Handwriting involves fine motor skills that involve more areas of the brain in the learning process.
Perhaps those missing out most on the neurological benefits of handwriting are the children who barely learn it. Cursive writing is largely no longer being taught and keyboard proficiency takes precedence over writing after first grade.
Brain scans of children learning letters through writing versus through typing showed writing activates various parts of the brain while typing hardly activates it at all. In other words, those messy first stabs at writing that gradually improve with practice are building neurological foundations that make learning easier and more enduring.
Improve your health with handwriting
Because it boosts brain function, handwriting can improve your health. You can further supercharge the benefits of handwriting based on what you write about. Look what studies show:
- Writing down your thoughts and feelings can make your wounds heal faster.
- Writing 20 minutes a day improves quality of life for patients with cancer.
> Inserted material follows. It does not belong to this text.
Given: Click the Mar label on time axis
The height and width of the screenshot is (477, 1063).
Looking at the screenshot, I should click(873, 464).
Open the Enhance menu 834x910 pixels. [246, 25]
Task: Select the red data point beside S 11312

- People who keep a gratitude journal are more optimistic and exercise more.
- Writing down what you’re grateful for at night can improve sleep.
- Expressive writing has been shown to improve mental and physical well-being.
Whether you keep a gratitude journal, take class notes by hand, or commit to regularly writing an older relative handwritten letters (which will be deeply appreciated), handwriting is a small but effective way to boost your quality of life.